Problem statement: Give again, word for word, every line below from the one that has "TRABALHE CONOSCO (862, 234)" through the one that has "Reloj G-shock Héroes correa de resina GM-S5600SK-7", both included, and no others.

Data shown:
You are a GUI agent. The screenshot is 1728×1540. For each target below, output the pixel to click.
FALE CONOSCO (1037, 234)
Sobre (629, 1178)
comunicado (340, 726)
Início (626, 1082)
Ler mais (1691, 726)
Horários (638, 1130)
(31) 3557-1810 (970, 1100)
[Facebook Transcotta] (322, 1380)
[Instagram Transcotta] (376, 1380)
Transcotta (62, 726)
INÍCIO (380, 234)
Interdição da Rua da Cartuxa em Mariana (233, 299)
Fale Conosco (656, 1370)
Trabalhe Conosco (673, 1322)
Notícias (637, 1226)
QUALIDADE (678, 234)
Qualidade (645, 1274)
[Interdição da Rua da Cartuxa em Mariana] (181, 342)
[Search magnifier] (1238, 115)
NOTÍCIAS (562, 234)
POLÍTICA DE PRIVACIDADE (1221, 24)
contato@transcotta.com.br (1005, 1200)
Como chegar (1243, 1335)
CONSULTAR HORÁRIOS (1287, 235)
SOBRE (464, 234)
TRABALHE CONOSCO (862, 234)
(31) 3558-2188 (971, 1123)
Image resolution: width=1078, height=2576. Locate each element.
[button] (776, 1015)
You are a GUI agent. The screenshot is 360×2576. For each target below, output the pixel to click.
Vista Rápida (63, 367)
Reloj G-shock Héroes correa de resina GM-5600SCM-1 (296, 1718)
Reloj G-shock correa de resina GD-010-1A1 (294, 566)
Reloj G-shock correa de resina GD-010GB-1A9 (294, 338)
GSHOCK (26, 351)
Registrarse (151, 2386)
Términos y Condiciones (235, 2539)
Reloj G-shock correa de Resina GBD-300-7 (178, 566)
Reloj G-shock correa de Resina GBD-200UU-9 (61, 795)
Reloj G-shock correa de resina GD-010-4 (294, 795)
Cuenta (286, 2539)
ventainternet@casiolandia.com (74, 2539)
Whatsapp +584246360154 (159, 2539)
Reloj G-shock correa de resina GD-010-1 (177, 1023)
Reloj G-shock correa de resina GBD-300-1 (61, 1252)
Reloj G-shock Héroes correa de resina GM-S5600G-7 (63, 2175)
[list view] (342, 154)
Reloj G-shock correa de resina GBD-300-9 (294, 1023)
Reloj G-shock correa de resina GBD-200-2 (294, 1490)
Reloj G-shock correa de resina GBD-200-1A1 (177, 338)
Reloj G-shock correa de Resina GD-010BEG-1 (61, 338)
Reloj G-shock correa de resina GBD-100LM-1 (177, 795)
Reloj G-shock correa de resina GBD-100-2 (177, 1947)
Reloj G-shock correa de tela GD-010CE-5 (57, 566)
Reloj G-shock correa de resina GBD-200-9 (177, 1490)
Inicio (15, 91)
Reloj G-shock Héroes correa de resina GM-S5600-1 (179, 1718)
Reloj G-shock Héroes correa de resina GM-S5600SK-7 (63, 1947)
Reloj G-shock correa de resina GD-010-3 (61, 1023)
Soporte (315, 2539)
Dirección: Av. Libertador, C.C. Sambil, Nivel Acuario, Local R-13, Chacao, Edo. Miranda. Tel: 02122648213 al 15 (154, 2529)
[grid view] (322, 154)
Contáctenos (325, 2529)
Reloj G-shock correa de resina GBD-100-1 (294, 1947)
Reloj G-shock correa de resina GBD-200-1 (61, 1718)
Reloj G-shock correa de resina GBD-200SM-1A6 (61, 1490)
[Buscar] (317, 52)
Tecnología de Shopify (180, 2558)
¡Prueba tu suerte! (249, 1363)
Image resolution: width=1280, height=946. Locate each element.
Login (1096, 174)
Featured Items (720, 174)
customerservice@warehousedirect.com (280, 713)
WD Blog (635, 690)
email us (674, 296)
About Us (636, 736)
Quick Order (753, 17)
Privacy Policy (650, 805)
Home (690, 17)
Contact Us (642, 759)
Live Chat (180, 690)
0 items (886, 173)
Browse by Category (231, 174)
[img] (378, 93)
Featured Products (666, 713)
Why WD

Finished exercise:
TRABALHE CONOSCO (862, 234)
(31) 3558-2188 (971, 1123)
Image resolution: width=1078, height=2576. Locate each element.
[button] (776, 1015)
You are a GUI agent. The screenshot is 360×2576. For each target below, output the pixel to click.
Vista Rápida (63, 367)
Reloj G-shock Héroes correa de resina GM-5600SCM-1 (296, 1718)
Reloj G-shock correa de resina GD-010-1A1 (294, 566)
Reloj G-shock correa de resina GD-010GB-1A9 (294, 338)
GSHOCK (26, 351)
Registrarse (151, 2386)
Términos y Condiciones (235, 2539)
Reloj G-shock correa de Resina GBD-300-7 (178, 566)
Reloj G-shock correa de Resina GBD-200UU-9 (61, 795)
Reloj G-shock correa de resina GD-010-4 (294, 795)
Cuenta (286, 2539)
ventainternet@casiolandia.com (74, 2539)
Whatsapp +584246360154 (159, 2539)
Reloj G-shock correa de resina GD-010-1 (177, 1023)
Reloj G-shock correa de resina GBD-300-1 (61, 1252)
Reloj G-shock Héroes correa de resina GM-S5600G-7 (63, 2175)
[list view] (342, 154)
Reloj G-shock correa de resina GBD-300-9 (294, 1023)
Reloj G-shock correa de resina GBD-200-2 (294, 1490)
Reloj G-shock correa de resina GBD-200-1A1 (177, 338)
Reloj G-shock correa de Resina GD-010BEG-1 (61, 338)
Reloj G-shock correa de resina GBD-100LM-1 (177, 795)
Reloj G-shock correa de resina GBD-100-2 (177, 1947)
Reloj G-shock correa de tela GD-010CE-5 (57, 566)
Reloj G-shock correa de resina GBD-200-9 (177, 1490)
Inicio (15, 91)
Reloj G-shock Héroes correa de resina GM-S5600-1 (179, 1718)
Reloj G-shock Héroes correa de resina GM-S5600SK-7 (63, 1947)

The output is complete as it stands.